As President Donald Trump and his Republican cronies ramp up the momentum that would allow him to appoint a new justice to the Supreme Court prior to the upcoming midterm elections, some abortion opponents have already begun to celebrate — optimistic that “Roe v. Wade,” the landmark decision that legalized abortion nationwide in 1973, will end up being overturned. During his 2016 presidential campaign, Trump promised to appoint pro-life justices to the Court, while his running mate, now-Vice President Mike Pence, expressed the hope that he’d see “Roe v. Wade” end up on the “ash heap of history.”

Around the same time and with far less fanfare, some state legislatures like Iowa, Louisiana and Mississippi, following earlier examples made by Kentucky, Arkansas, Illinois and both Dakotas, began to approve strict limits on abortion. Legal experts predicted that if enough states followed a similar strategy, they could initiate a successful challenge to the 1973 decision that resulted in a profound, paradigmatic shift in American culture.

On the other hand, states like California, Connecticut, Hawaii, Maine, Maryland, Nevada and Washington passed laws to maintain the legality of abortion even if “Roe v. Wade” were eventually overturned due to a distinctly reconfigured Supreme Court — changed because a president with views akin to Donald Trump had taken over and found it necessary to replace one or more of the justices.

So, I’m confused. Moreover, I’m eternally grateful that I am NOT a woman whose life, right to make decisions about her own body and both her personal and reproductive freedom seem to be inching ever closer to the precipice where changing trends in public opinion could very well throw what women want or how they feel over the edge, under the bus and into the murky waters of “who cares what women want.”

Yes, I’m so glad that I ain’t a woman. Moral and religious perspectives aside if for just a moment, I wonder why abortion has become such a prominent political issue when it seems to be something that should be considered and decided in the privacy of one’s home and with one’s physician — not in the Supreme Court and not based on the views of state legislators bound by the opinions of their constituents. Should a woman’s rights be tied to the number of protestors who march along Constitution Avenue each year on the anniversary of the Court’s decision whether that number escalates or dwindles? Not from my perspective.

But then, as we all know, women don’t have the wherewithal, the critical skills of reasoning — or even brains large enough for them to adequately make such important decisions like what’s best for their own bodies.
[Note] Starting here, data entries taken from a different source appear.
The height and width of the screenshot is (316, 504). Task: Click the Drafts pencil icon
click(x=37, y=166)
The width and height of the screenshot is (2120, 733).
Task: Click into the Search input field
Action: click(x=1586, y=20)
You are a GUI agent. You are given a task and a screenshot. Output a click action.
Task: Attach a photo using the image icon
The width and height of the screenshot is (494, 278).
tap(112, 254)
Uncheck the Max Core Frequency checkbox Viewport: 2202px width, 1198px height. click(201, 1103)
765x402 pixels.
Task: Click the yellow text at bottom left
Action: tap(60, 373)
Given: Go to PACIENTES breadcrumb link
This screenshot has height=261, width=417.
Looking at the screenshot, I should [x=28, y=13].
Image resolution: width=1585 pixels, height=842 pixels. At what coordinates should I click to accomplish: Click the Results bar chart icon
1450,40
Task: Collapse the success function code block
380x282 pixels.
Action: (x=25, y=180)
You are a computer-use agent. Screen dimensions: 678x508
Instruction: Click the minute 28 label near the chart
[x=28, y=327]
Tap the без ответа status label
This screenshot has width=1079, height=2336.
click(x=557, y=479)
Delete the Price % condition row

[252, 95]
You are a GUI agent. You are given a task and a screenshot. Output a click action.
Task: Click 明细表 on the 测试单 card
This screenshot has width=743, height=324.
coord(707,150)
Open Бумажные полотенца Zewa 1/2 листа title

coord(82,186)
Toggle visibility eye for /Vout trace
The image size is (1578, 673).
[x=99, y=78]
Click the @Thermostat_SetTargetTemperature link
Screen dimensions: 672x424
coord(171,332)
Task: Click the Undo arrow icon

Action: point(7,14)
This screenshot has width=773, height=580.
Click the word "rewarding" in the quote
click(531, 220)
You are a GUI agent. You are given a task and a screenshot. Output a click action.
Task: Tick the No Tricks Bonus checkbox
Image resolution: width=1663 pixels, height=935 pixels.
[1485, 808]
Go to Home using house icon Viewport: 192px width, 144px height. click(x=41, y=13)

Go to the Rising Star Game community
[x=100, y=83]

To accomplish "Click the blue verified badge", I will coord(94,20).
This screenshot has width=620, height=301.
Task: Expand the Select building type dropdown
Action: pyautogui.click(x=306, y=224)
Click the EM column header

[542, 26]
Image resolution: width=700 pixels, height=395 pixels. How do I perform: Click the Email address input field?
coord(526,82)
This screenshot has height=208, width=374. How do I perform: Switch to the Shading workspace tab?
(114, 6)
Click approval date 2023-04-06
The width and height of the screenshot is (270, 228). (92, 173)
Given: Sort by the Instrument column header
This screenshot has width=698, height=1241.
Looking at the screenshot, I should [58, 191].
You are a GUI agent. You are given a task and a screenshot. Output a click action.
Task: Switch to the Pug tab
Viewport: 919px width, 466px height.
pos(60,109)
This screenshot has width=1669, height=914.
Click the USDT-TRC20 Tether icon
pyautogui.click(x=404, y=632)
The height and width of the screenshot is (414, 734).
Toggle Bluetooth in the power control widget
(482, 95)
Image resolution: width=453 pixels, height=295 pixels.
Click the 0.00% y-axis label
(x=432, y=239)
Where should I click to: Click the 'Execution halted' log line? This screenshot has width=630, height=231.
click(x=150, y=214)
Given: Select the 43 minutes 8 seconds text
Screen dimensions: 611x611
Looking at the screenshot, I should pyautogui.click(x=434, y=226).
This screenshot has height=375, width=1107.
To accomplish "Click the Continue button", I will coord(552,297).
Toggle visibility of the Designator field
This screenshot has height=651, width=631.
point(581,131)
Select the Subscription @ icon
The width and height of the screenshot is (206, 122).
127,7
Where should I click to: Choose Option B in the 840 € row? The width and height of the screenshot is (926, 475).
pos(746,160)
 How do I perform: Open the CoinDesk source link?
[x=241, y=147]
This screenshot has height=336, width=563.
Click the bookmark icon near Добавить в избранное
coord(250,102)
They’re just not smart enough to make life-altering decisions, right? And isn’t it a fact that the world is better served when women, like children, are seen and not heard. After all, while women since the 70s may have discovered both the courage and strength, in the words of Helen Reddy, to sing a new song — to “roar,” they simply cannot compete with the more resounding, lower-pitched vocalizations of men.

For the record, I am only being sarcastic.

Back to the real world — my understanding of it at any rate. During my sophomore year in college, my girlfriend, then a college freshman and whom I truly loved, discovered she was pregnant. We both wanted to keep the baby and were eager to share the good news with those beyond our immediate family. Baby daddy and other phrases that make me shudder, weren’t part of the common vernacular. Nonetheless, it didn’t take long before I realized that I’d have to suspend my studies in order to get a job so I could care for my new, unplanned family. She, too, was forced to face the reality that her dreams would need to be deferred. We both feared that we might never finish school and were similarly concerned that our impulsive behavior, having unprotected sex, could forever impact our futures and limit the paths before us with only high school diplomas under our belts. In the end, we made the difficult, painful decision to abort the child we’d conceived, blaming ourselves for being reckless.

Soon after the procedure had been completed, I remember a growing resentment that raised its ugly head between us. We both lamented over the life that could have been. But we also knew that we just weren’t prepared or ready in any shape or fashion to adequately face the challenges, the responsibilities and the seismic shift in life that come when couples become parents — especially when both are still teenagers.

Women are wise enough to decide what’s best for them. And I never want America to return to those days when women had no alternative but to seek an abortion in unsterile backrooms at the hands of unlicensed, untrained “monsters” or in the shadows of darkened alleyways. Whether one is pro-life or pro-choice, it seems to me that the ultimate decision should rest with a woman.

But for fun, let’s just imagine what the world would be like if it were men, not women, who were the ones whose hands rocked the cradle, who could become pregnant and who therefore bore the responsibility of carrying babies, like it or not, to full term. That would be something to see.

Once more, let me say for the record, I’m glad I’m not a woman.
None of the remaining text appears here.